By Peter Ricci
Instagram, the free photo-sharing social network that allows users to snap photographs with their mobile devices and share them with fellow Instagram users, is the latest darling on the technological scene, and naturally, users are beginning to explore how its technology can be applied to other, interesting fields.
And as users experiment, we have begun to wonder, is Instagram and real estate a compatible pair?
Instagram and Real Estate – The New Frontier
The answer to that question, no doubt, is an emphatic YES, and we’ve got three reasons you should download Instagram as soon as you finish reading this article:
- Exposure – Our first Instagram tip is to simply use it! Instagram’s growth, even in today’s tech age, has been sensational. It had 15 million users at the start of April, but by the end of the month, that number had grown to 50 million. Obviously, with such an enormous audience, it only makes sense as a real estate agent to get involved, especially with Instagram being free. And with Facebook having just coughed up a cool $1 billion for the app, only more users are expected to come.
- Photography Genius – We’ve written about the value of great real estate photography before, and Instagram allows agents to take fast, free photographs and professionally edit them. Say you take an exterior photo of your newest listing using Instagram, but the photo seems to be missing something. Instagram has a number of free filters that automatically edit the image for you. For a sharper image, consider the Hudson filter; if you want something with a more exotic touch, maybe try Sierra, a filter that would make David Lean proud; or maybe you want a uniquely urban feel to the shot? consider Lo-fi; or finally, if the property is located in a green, leafy area, maybe use the aptly-named Walden filter. Using those filters, you’ll have great shots in a matter of minutes, and ones you can share with an enormous base of users.

**Data shown**

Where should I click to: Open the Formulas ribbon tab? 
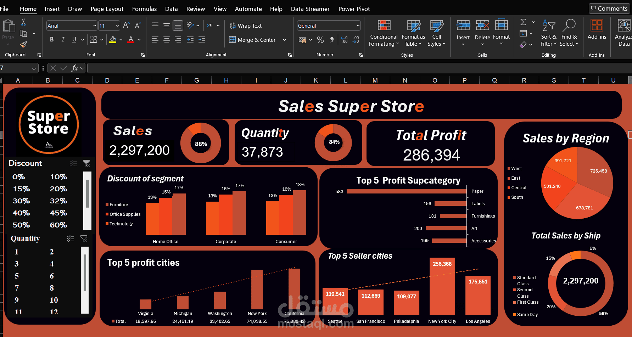(144, 9)
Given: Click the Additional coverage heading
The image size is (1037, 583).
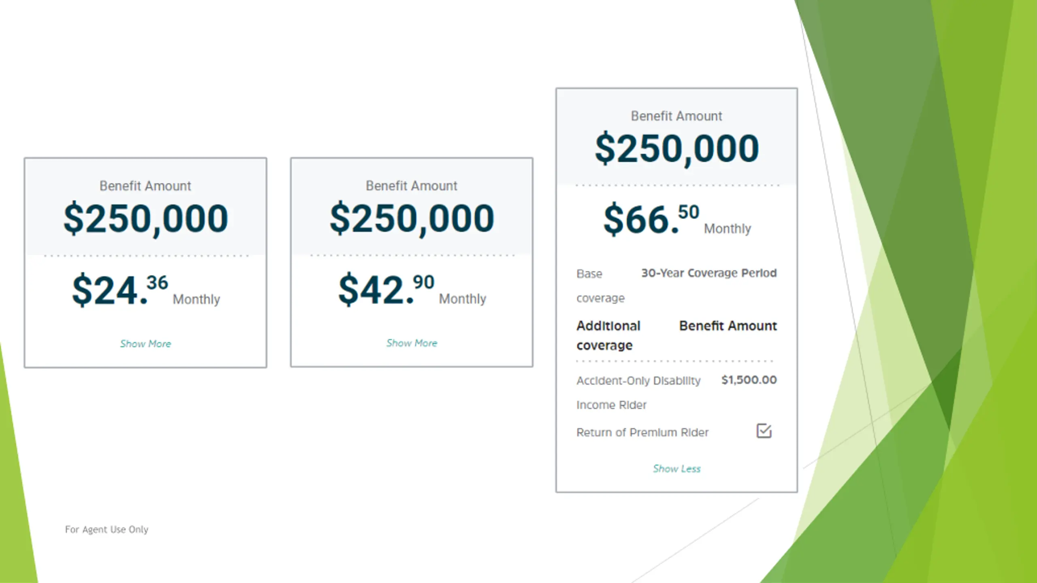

**Direction A**
From the article on Instagram and real estate, write out the passage from "And as users" to "expected to come.".
**Direction B**
Answer these questions using the article on Instagram and real estate, one answer per line:
(i) Who wrote the article?
(ii) How many users did Instagram have by the end of April?
(iii) Which filter does the article suggest for a property in a green, leafy area?

**Problem solution A**
And as users experiment, we have begun to wonder, is Instagram and real estate a compatible pair?
Instagram and Real Estate – The New Frontier
The answer to that question, no doubt, is an emphatic YES, and we’ve got three reasons you should download Instagram as soon as you finish reading this article:
- Exposure – Our first Instagram tip is to simply use it! Instagram’s growth, even in today’s tech age, has been sensational. It had 15 million users at the start of April, but by the end of the month, that number had grown to 50 million. Obviously, with such an enormous audience, it only makes sense as a real estate agent to get involved, especially with Instagram being free. And with Facebook having just coughed up a cool $1 billion for the app, only more users are expected to come.

**Problem solution B**
(i) Peter Ricci
(ii) 50 million
(iii) The Walden filter